The New York Times recently published an article titled “A Life-Death Predictor Adds to a Cancer’s Strain” or, alternatively, “Genetic Test Changes Game in Cancer Prognosis.” The piece is interesting on several levels, but, to me, serves to highlight an increasingly common ethical conundrum: are physicians obligated to seek knowledge that is available but has no possible medical benefit?
Most of us are familiar with the Schrödinger’s cat thought experiment (the basic setup: a cat is placed in a box, along with a device that has a 50/50 chance of killing it within the hour). Suppose Schrödinger decided to actually carry out this experiment and you happen to be the veterinarian for the poor soul whose cat he borrowed. Having been rushed to the scene by a distraught owner, you are faced with a choice: open the box and reveal the cat’s present state of health or wait and let the cat reveal itself by its eventual demands to be let free (or lack thereof).
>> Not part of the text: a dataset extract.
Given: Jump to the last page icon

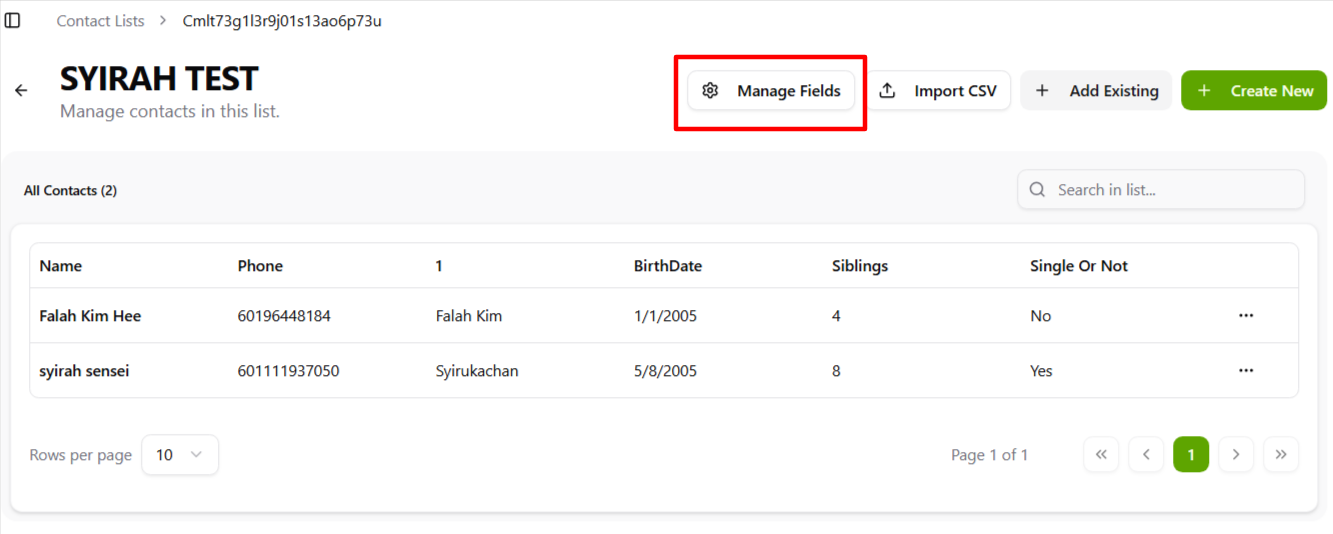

Where my story runs parallel to real life: at the point of decision, Schrödinger’s veterinarian and the physician have no power over the patient’s outcome. Their professional capacity as healer has been exhausted. The cat is either dead or alive. The patient has Class 1 or Class 2 ocular melanoma (and its attendant mortality). Until the proverbial box has been opened, however, neither state of affairs has quite come to pass. The patient is neither doomed nor saved. The physician stands as the portal of knowledge, holding the key that could dispel fear but also kill hope.
Typically, patients just want the good news. In a perfect world, only patients with the treatable Class 1 melanoma would have the test performed. Their Class 2 counterparts, on the other hand, would avoid it and preserve their hope until the end. Unfortunately, this perfect world requires physicians with prescience (or an ethics “flexible” enough to perform the test without the patient’s knowledge).
What, then, of our imperfect world? Is the possibility of relief worth the risk of a death sentence? Further, what is the physician’s role in answering this question? It is my belief that the option must be presented. The decision to know or not know is deeply personal. Once he has stepped outside of his role as healer, the physician has no expert knowledge to justify any form of paternalism. While he can serve as counselor, interpreter and friend, the physician has no right to decide if the possibility of finding a dead cat is worse than waiting next to a terrifyingly silent box.